Cómo sobrevivir al estrés de fin de año

Reuniones y encuentros, agasajos, brindis, compras de regalos y la organización de dónde y con quién pasar las Fiestas ponen a muchos bajo presión, haciendo que los últimos días de 2018 sean agotadores

vivirbien@eldia.com

La decoración de las fiestas de fin de año se adueñó de todo: comercios, supermercados, bancos y hasta edificios públicos. Es más, en algunos sitios hasta se puede escuchar de fondo la clásica melodía navideña.

Pero esa situación, que a muchos les genera alegría, produce lo contrario en otros. Hastío por el comercio, reuniones familiares programadas y el estrés asociado a fines de año. ¿Cómo se hace para sobrevivir al mal humor prenavideño?

Los especialistas afirman que depende de uno cuánto se dejará afectar por el tema.

Para eso es necesario determinar qué importancia tienen las fiestas de fin de año para cada uno y ser libres de tomar decisiones.

Es sabido que en diciembre se hacen varias despedidas de año antes del 31. La cena con los del trabajo, almuerzo con las chicas del gimnasio, salida con los amigos, brindis con los de inglés y así la lista puede seguir eternamente.

También están los actos de fin de curso de los chicos, los compromisos laborales que deben cerrarse antes de las vacaciones y los preparativos para compartir Navidad y Fin de Año.

Demasiadas cosas que no entran en la agenda. Organizarse, saber decir que no y establecer prioridades, es clave.

Organizarse, saber decir que no y poner prioridades, es clave para esta época del año

 

Pero también vale la pena analizar si uno hace las cosas por tradición u obligación.

Si hay placer al armar el arbolito, se hace. Si no se tienen ganas, no hay por qué obligarse a seguir la tradición.

El malhumor de esta época suele surgir del ideal de querer celebrar la fiesta armónicamente en familia. Y en estos casos se puede perder de vista rápidamente lo que a uno le haría bien. Para eso es importante no atenerse a rajatabla a obligaciones y convenciones.

El miedo a desilusionar a otros y los propios miedos se pueden manejar sometiéndolos a un análisis real: ¿realmente se quedará uno sin herencia si no va a la cena de Navidad o Fin de Año? ¿Puede ser acaso que los padres prefieran que uno no vaya y les ahorre la mala cara en la cena?

Quien llegue a la conclusión de que preferiría pasar alguna de las celebraciones solo o con amigos debería hablarlo abiertamente con su familia.

Lo ideal es que en el círculo familiar cada uno pueda decir lo que desea, lo que le es importante y lo que no está dispuesto a tolerar.

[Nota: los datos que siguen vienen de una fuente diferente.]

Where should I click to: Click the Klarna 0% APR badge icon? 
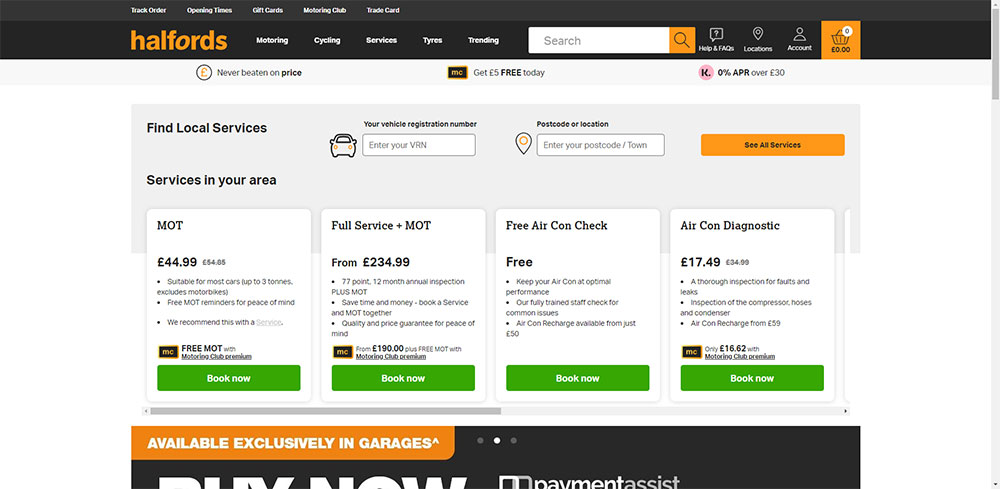[706, 72]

Si se sabe a ciencia cierta que la noche familiar probablemente terminará en conflicto, hay que pensar un plan B como para poder irse a tiempo sin armar mucha alharaca.

Una forma de asegurarse una noche más o menos pacífica puede ser tener en claro de dónde sale la idea de festejar cada fecha con la familia. Si se lo toma como uno de los pocos momentos en que se logran reunir todos alrededor de una mesa, quizá se la vea con mejores ojos.